# What is being asked
Turn the records from the line containing "Open the Sort step" through the line containing "coord(669,260)" into a JSON list of strings, one string per line, with blank lines left out.

------------

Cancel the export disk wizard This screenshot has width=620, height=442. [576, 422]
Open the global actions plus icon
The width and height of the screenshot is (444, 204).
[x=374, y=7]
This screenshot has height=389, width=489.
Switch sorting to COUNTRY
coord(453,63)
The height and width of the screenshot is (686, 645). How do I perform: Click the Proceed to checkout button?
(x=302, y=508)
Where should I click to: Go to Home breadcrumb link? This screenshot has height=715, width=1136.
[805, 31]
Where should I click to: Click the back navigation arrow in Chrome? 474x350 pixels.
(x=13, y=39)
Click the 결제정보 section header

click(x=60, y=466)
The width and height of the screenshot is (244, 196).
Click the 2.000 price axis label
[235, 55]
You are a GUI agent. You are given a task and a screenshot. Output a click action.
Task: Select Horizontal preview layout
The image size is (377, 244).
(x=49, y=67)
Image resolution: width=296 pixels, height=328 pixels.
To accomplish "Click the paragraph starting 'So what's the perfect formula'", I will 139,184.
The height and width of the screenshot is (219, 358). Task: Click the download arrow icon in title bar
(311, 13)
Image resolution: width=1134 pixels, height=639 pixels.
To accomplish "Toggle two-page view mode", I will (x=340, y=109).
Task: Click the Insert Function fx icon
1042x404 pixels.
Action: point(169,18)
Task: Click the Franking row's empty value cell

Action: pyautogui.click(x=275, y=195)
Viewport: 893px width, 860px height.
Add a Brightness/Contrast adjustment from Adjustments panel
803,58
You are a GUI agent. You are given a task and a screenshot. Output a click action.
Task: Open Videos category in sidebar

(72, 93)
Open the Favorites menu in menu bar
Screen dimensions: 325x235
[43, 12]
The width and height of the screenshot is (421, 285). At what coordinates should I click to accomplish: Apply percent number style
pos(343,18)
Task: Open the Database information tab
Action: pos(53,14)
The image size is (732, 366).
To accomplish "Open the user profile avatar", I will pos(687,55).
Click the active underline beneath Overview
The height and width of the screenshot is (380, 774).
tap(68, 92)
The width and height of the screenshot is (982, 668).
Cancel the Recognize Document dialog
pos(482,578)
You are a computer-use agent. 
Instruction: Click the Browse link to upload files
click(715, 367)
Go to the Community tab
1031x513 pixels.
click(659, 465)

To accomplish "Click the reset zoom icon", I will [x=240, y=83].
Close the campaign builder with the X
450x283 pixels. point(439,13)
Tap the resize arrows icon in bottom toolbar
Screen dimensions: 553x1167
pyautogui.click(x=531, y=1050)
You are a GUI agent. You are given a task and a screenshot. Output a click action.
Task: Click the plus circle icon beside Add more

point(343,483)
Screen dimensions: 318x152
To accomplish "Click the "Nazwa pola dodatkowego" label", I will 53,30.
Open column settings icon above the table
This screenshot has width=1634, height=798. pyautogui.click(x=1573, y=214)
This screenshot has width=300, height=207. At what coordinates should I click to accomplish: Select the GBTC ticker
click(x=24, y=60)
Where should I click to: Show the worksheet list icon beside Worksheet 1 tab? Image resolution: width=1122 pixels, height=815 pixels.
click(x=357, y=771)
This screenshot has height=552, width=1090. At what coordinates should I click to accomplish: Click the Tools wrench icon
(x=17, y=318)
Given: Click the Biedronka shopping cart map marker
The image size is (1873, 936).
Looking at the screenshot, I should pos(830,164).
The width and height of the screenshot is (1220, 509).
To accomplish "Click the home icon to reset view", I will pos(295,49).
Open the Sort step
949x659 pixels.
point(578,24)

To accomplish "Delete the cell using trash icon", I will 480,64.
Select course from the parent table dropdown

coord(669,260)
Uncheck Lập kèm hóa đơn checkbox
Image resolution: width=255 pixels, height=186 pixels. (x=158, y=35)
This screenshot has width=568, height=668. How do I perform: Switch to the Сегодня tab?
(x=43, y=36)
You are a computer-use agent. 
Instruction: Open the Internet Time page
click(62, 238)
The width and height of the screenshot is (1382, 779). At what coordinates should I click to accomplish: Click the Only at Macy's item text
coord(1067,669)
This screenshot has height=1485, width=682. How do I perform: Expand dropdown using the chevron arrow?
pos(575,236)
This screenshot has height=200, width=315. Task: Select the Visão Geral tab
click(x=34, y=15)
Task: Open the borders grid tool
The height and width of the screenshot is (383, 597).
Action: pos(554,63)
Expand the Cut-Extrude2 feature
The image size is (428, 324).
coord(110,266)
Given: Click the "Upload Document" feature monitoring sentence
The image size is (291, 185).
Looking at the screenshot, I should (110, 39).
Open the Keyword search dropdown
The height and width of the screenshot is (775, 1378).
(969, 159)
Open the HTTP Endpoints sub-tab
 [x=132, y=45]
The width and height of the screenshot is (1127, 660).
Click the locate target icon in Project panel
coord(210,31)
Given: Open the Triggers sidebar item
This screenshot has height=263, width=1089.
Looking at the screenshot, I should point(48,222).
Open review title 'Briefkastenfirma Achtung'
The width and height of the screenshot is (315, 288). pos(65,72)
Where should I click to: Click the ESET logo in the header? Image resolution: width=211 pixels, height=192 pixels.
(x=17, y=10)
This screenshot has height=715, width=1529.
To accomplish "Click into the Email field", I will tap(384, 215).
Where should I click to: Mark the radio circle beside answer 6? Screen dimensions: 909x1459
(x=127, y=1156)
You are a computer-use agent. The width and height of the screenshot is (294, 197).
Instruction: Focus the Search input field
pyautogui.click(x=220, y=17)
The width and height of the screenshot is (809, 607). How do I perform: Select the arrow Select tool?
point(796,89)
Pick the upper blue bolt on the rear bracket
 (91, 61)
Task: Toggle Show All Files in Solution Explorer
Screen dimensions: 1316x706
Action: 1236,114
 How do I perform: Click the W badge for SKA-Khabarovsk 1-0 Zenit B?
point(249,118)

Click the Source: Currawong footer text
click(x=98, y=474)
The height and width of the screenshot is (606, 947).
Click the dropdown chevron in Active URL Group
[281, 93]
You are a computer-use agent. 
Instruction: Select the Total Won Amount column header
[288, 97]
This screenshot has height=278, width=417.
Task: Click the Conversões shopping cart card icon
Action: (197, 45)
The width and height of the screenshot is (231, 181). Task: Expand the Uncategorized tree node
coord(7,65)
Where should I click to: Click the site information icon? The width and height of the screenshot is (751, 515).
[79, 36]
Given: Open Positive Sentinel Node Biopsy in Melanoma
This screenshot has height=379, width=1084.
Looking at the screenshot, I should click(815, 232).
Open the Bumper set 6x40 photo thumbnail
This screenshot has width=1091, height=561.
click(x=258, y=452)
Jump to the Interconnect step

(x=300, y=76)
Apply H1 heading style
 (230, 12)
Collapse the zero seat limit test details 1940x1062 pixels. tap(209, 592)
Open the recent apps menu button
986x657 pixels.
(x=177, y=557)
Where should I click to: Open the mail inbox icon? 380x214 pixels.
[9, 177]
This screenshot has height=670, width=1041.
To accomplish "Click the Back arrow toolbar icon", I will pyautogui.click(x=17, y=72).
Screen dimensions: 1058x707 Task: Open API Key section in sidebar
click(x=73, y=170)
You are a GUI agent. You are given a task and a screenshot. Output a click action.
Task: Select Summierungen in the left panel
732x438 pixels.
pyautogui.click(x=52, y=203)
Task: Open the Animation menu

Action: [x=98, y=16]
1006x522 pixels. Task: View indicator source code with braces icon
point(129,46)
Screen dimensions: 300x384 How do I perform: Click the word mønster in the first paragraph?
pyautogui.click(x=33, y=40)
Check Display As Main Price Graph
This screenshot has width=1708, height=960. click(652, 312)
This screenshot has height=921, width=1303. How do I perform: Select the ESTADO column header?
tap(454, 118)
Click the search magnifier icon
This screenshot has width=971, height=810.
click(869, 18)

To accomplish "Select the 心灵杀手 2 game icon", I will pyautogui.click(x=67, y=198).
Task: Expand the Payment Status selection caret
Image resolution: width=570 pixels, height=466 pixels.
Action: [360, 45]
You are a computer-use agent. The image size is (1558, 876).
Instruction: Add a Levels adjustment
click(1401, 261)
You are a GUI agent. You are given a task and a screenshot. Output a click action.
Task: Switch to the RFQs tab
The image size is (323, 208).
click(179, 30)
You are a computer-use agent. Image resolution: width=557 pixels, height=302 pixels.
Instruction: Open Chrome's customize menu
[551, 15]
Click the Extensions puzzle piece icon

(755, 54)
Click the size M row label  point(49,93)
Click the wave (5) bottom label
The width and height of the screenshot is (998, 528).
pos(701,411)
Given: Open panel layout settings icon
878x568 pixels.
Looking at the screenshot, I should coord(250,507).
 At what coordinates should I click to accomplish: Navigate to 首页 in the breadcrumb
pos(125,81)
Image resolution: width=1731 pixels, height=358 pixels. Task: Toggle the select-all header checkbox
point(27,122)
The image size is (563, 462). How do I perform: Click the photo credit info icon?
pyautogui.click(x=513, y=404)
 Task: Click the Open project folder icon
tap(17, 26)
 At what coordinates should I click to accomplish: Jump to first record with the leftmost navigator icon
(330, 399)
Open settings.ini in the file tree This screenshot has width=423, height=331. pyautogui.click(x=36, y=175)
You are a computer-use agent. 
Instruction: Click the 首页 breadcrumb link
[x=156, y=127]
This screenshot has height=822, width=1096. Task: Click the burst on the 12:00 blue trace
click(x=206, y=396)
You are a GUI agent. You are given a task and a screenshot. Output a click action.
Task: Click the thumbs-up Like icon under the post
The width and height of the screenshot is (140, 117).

------------

# Written solution
[
  "Open the Sort step",
  "949x659 pixels.",
  "point(578,24)",
  "To accomplish \"Delete the cell using trash icon\", I will 480,64.",
  "Select course from the parent table dropdown",
  "coord(669,260)"
]